Am 23. September 1964 betrat der amerikanische Archäologe Siegfried Horn das Kunsthistorische Museum in Wien, um gemeinsam mit dem damaligen Direktor Egon Komorszinski eine Sammlung von Keramikgefäßen und Bronzewerkzeugen zu begutachten, zu der in den Archiven des Museums keinerlei Unterlagen existierten. Nach einigen Recherchen war klar: Dieses Inventar stammte von den letzten österreichischen Ausgrabungen in Palästina, die 1913 und 1914 am Vorabend des Ersten Weltkrieges durchgeführt wurden.

Tagebucheintrag von Siegfried Horn vom 23. September 1964.
Foto: Center for Near Eastern Archaeology, La Sierra University, Riverside, CA, USA [https://lasierra.edu/cnea/]

Ein Zufallsfund in Palästina

Wenige Jahre zuvor hatten Bauern am Tell Balata (dem biblischen Sichem), nahe des heutigen Nablus in Palästina, mehrere Waffen aus Bronze gefunden. Der Theologe Ernst Sellin, der zu dieser Zeit für die Deutsche Orient-Gesellschaft am Tell es-Sultan (dem biblischen Jericho) Ausgrabungen durchführte, konnte diesen Zufallsfund ein Jahr später in Jerusalem in Augenschein nehmen. Wenig später erwarb der Ägyptologe und Mäzen Friedrich Wilhelm Freiherr von Bissing diesen Fund für seine Privatsammlung und regte an, am Tell Balata eine archäologische Ausgrabung zu unternehmen.

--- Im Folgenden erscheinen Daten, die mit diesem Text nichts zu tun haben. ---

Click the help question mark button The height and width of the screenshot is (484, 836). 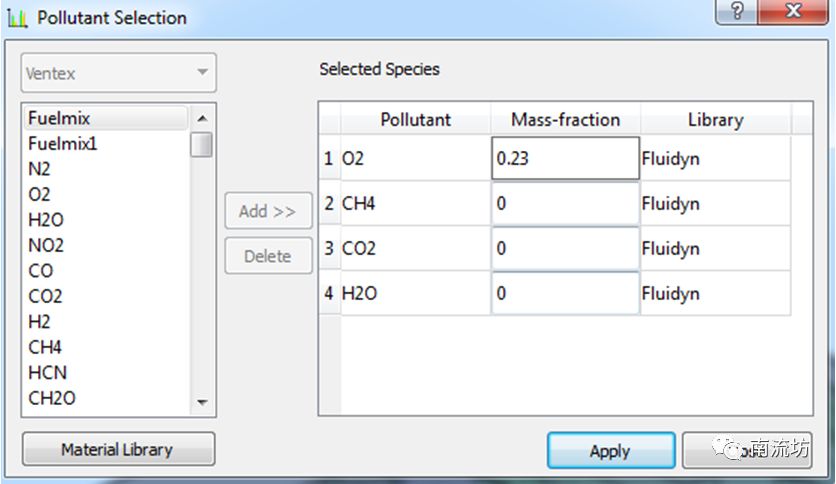pyautogui.click(x=737, y=13)
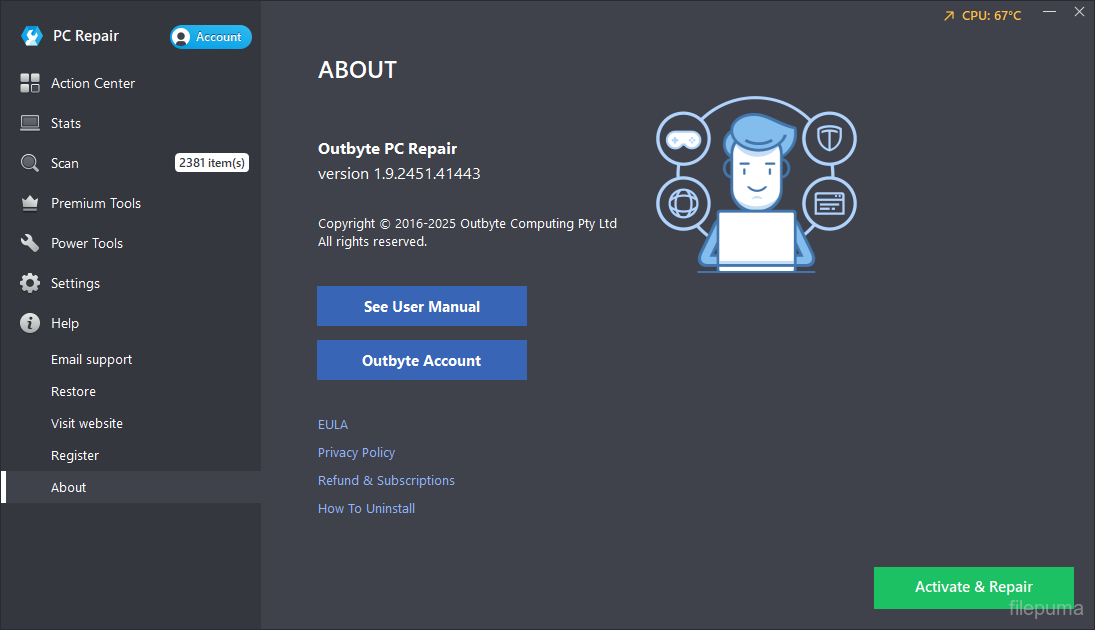This screenshot has width=1095, height=630.
Task: Open the How To Uninstall link
Action: (x=366, y=509)
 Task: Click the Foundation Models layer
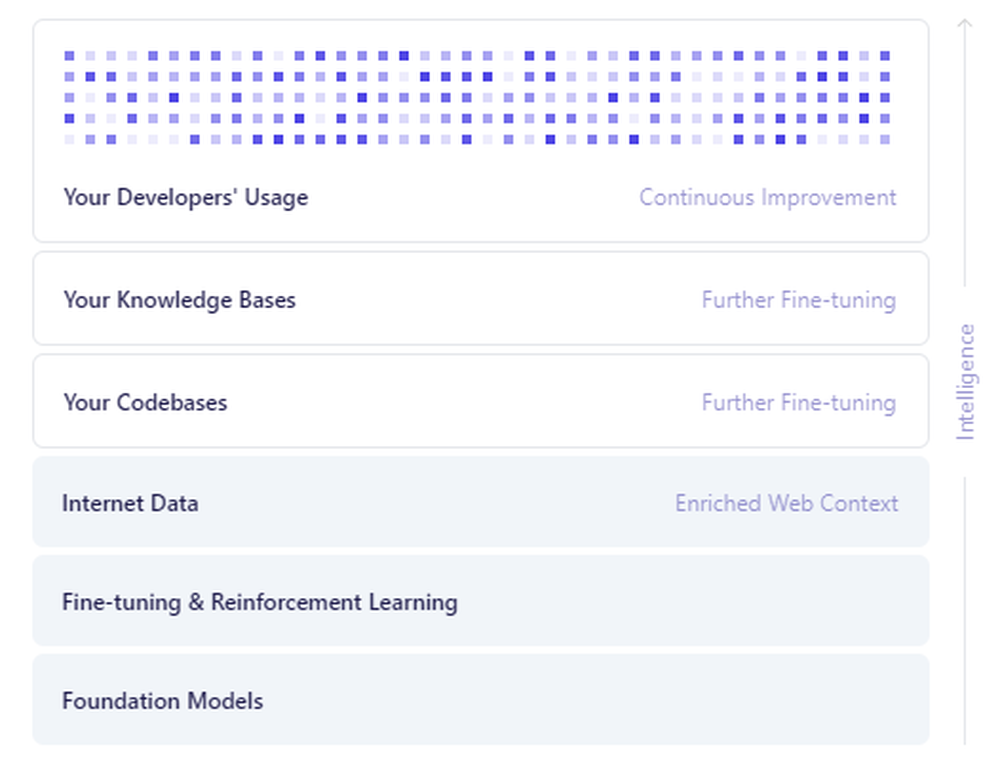click(x=481, y=699)
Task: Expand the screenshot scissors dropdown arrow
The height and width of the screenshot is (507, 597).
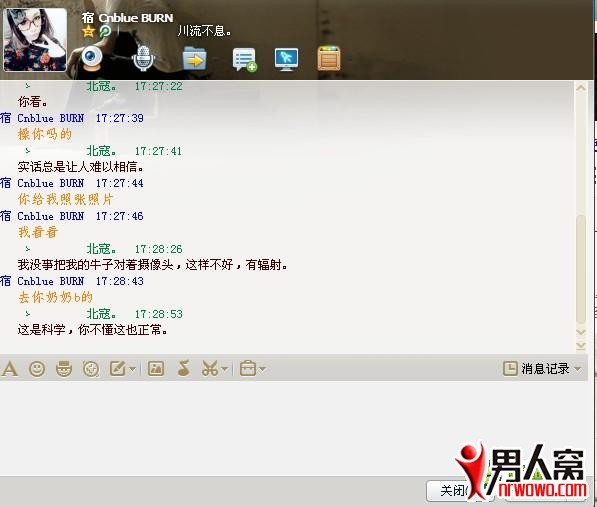Action: [224, 369]
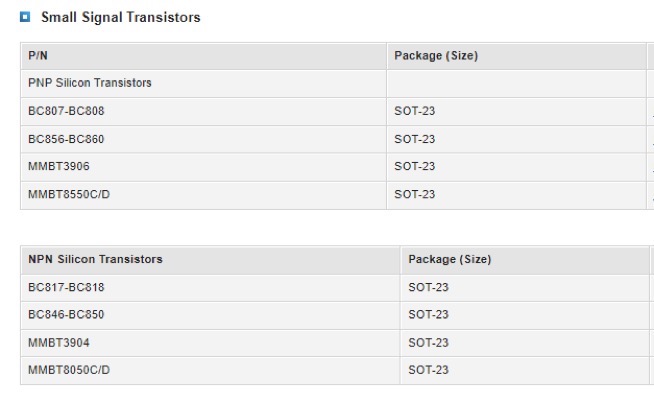Open the BC817-BC818 part number
Image resolution: width=654 pixels, height=402 pixels.
[66, 287]
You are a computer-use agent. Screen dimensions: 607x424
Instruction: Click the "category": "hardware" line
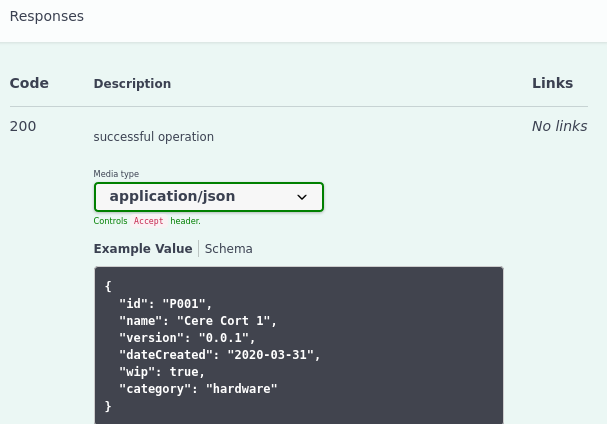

Topografische Karte des Heiligen Landes.
Foto: Mario Börner/ÖAW
Das Sichelschwert vom Tell Balata (Sichem) aus der Sammlung Bissing.
Foto: Staatliches Museum Ägyptischer Kunst, München/Marianne Franke (https://smaek.de/)

Ernst Sellin und die Akademie der Wissenschaften

1911 richtete Ernst Sellin ein Gesuch an die Kaiserliche Akademie der Wissenschaften in Wien, um für diese Ausgrabung zu werben. Sellin, geboren 1867 in Alt Schwerin in Mecklenburg, war zu dieser Zeit in Wien kein Unbekannter. Von 1897 bis 1908 war er Professor an der evangelisch-theologischen Fakultät in Wien. Während dieser Zeit hatte er schon Ausgrabungen in Palästina geleitet, die von der Akademie und weiteren Mäzenen aus der Wiener Gesellschaft gefördert worden waren, bevor er 1908 einen Ruf an die Universität Rostock annahm.

Porträt von Ernst Sellin.
Foto: Evangelisch-Theologische Fakultät, Universität Wien (https://etf.univie.ac.at/)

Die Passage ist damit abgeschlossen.